Your instructions | Set down nothing except the lines starting at the one with "Click the Очистить" and ending at the final line of the material, each word for word.

──────

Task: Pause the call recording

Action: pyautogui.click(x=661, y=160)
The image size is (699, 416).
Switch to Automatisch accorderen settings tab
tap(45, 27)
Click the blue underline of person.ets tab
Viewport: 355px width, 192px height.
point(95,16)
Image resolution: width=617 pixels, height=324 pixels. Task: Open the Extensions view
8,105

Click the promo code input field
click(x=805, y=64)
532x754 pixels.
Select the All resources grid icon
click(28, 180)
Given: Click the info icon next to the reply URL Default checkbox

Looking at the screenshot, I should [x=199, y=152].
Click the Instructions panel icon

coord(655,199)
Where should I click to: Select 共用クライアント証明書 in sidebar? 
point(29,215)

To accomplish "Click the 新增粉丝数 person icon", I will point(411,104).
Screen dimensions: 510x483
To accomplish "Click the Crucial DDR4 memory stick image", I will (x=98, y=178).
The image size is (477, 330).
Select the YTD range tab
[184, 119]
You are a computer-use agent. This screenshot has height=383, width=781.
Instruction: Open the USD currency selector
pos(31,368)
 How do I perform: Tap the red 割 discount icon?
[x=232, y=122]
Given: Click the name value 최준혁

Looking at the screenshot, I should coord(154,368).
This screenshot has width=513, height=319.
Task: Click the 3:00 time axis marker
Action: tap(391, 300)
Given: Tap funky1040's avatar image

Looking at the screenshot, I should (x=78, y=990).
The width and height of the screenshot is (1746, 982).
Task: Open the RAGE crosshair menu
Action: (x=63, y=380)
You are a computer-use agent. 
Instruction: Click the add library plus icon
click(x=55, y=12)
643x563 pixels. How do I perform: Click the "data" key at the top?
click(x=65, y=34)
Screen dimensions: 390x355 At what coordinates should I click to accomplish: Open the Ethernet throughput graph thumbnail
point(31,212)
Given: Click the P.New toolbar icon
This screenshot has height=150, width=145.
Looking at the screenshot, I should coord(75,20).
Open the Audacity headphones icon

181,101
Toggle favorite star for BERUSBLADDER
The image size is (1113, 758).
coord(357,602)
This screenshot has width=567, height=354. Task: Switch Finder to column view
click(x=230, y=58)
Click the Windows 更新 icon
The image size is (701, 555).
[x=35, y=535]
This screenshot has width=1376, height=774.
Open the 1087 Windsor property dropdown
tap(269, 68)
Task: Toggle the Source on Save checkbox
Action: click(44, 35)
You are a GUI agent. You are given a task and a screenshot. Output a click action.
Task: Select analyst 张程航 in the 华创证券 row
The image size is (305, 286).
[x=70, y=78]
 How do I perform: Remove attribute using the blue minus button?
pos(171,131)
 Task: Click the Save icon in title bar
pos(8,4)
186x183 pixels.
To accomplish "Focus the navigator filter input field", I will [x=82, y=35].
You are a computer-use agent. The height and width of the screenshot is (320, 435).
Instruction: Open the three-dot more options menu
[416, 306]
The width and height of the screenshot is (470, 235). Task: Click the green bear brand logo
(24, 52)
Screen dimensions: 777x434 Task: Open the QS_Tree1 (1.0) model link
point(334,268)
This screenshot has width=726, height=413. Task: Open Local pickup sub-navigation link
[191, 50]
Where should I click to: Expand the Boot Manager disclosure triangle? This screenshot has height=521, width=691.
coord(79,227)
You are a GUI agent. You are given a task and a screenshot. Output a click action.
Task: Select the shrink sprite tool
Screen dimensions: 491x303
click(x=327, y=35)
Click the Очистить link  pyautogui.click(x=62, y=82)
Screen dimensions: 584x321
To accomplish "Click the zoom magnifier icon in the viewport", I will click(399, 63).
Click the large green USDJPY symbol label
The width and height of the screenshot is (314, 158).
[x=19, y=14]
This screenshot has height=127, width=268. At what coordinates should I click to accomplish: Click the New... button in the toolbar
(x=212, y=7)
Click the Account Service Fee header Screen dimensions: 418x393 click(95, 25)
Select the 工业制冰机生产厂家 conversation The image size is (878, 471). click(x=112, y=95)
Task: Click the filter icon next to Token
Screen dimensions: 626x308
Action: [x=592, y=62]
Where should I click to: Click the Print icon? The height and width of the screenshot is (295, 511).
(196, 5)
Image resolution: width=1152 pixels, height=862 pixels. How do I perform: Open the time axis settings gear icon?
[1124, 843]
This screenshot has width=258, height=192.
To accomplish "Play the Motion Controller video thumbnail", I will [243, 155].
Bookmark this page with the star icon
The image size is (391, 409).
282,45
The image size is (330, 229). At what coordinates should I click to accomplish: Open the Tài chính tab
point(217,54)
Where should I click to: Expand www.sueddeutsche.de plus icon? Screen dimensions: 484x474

──────

Worked solution |
Click the Очистить link  pyautogui.click(x=62, y=82)
Screen dimensions: 584x321
To accomplish "Click the zoom magnifier icon in the viewport", I will click(399, 63).
Click the large green USDJPY symbol label
The width and height of the screenshot is (314, 158).
[x=19, y=14]
This screenshot has height=127, width=268. At what coordinates should I click to accomplish: Click the New... button in the toolbar
(x=212, y=7)
Click the Account Service Fee header Screen dimensions: 418x393 click(95, 25)
Select the 工业制冰机生产厂家 conversation The image size is (878, 471). click(x=112, y=95)
Task: Click the filter icon next to Token
Screen dimensions: 626x308
Action: [x=592, y=62]
Where should I click to: Click the Print icon? The height and width of the screenshot is (295, 511).
(196, 5)
Image resolution: width=1152 pixels, height=862 pixels. How do I perform: Open the time axis settings gear icon?
[1124, 843]
This screenshot has width=258, height=192.
To accomplish "Play the Motion Controller video thumbnail", I will [243, 155].
Bookmark this page with the star icon
The image size is (391, 409).
282,45
The image size is (330, 229). At what coordinates should I click to accomplish: Open the Tài chính tab
point(217,54)
Where should I click to: Expand www.sueddeutsche.de plus icon? Screen dimensions: 484x474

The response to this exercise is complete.